Tahmin edeceğiniz üzere aile şirketlerinde seleflik, karar verme, kar dağıtımı ve aile üyelerinin istihdam politikası gibi konular en sık uyuşmazlık konuları arasındadır.

Dolayısıyla aile üyelerinin şirketle nasıl bir ilişki içinde olacağı konusunda bir iç protokol oluşturmak, her aile için yararlıdır.

Biz de öyle yaptık.
Ayrıca mal sahiplerinin işle ilgili meselelerde birlik olmaları çok önemlidir. 
Örneğin kardeşlerim ve ben “tek sesle konuşmak” konusunda yazılı bir anlaşma yaptık.

Böylelikle tüm yönetici ve çalışanların uyacakları tek bir mesaj ve birlikte çalıştığı tarafların saygısını kazanmış, daha profesyonel bir işletmeye sahip olduğumuzu düşünüyoruz.  

Bir başka ilke kararımız, yönetim kurulu üyelerimizle ilgili.

Koç Holding’in yönetim kurulunda yıllardır görev alan ve global firmalarda da çalışan yabancı yöneticeler de bulurmaktadır.

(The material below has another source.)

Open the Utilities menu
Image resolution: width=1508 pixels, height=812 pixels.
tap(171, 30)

Herhangi bir şirketin büyümesi açısından şirket dışından yönetim kurulu üyelerinin paha biçilmez bir değeri vardır.
Bu tür kişiler, sahip oldukları dev tecrübeyi paylaşır, sık sık aile üyelerinin soramayacağı sorular sorar ve gerçekten sorgulanması gereken birtakım konuların sorgulanmasını sağlarlar. 

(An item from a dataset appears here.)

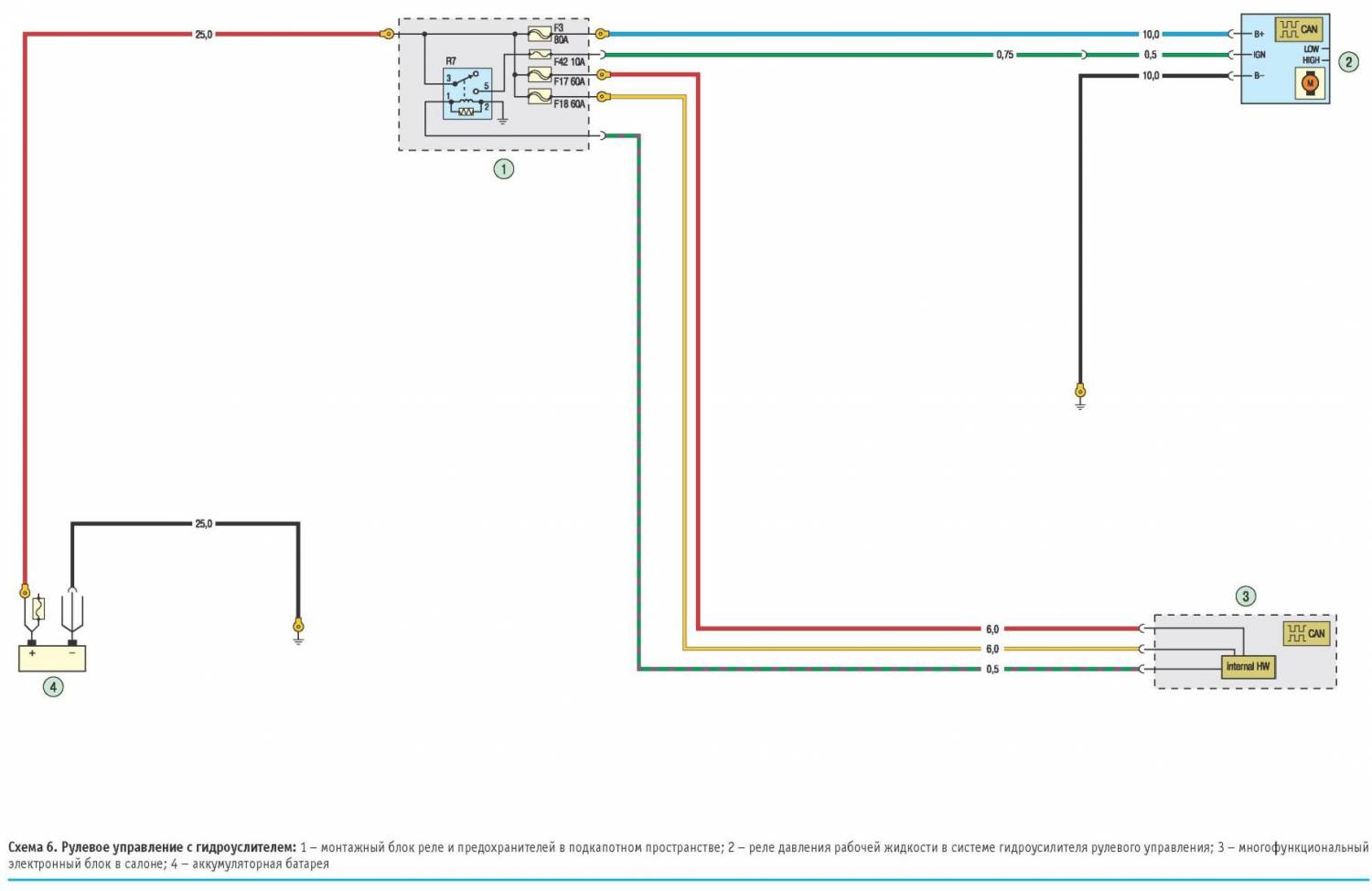The height and width of the screenshot is (891, 1372).
Task: Select the F3 80A fuse symbol
Action: 539,35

Bu nedenle de aile içinden gelen üyelerin sahip olamayacağı bir bakış açısıyla, karar sürecini bizim başka şekilde ulaşamayacağımız bir dengeye kavuştururlar. 

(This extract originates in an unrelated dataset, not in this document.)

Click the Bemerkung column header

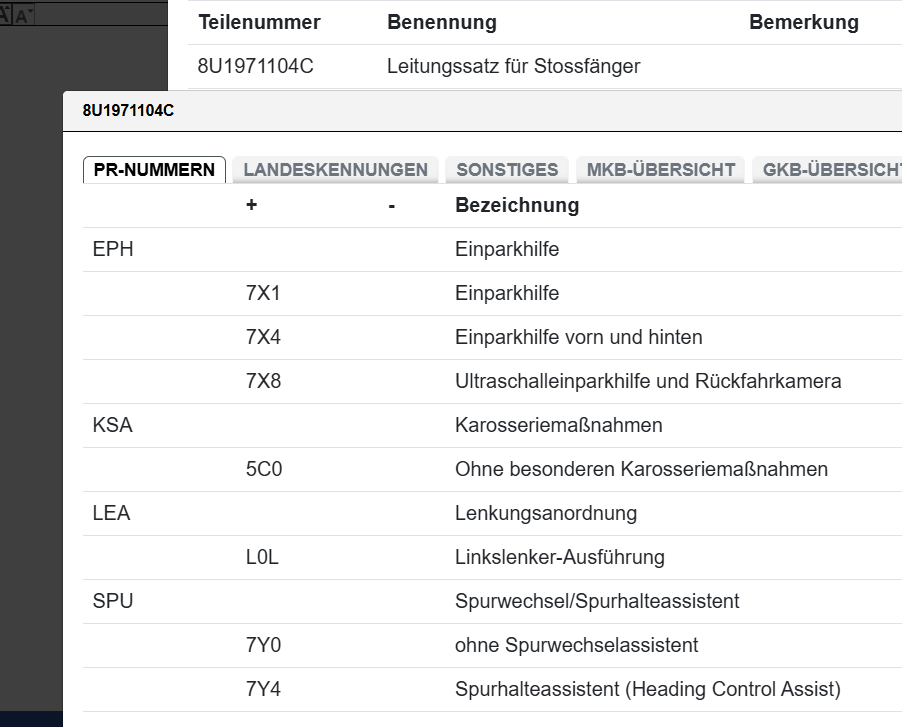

Araştırma sonuçlarının da gösterdiği gibi, sorgulama ve açık tartışma ortamı, karar verme süreçlerinin daha kaliteli olmasını sağlıyor.

Topluluğumuzda uyguladığımız ve çok yararını gördüğümüz bir başka politika,  “Tek Pozisyon” politikasıdır. 
Koç Holding birçok stratejik iş biriminden oluştuğu için, aile üyeleri hem işletmeci hem de Yönetim Kurulu Üyesi olarak çalışma imkanına sahiptir.  

Eskiden, çeşitli stratejik birimlerin başkanı olarak görev yapan aile üyelerimiz vardı. 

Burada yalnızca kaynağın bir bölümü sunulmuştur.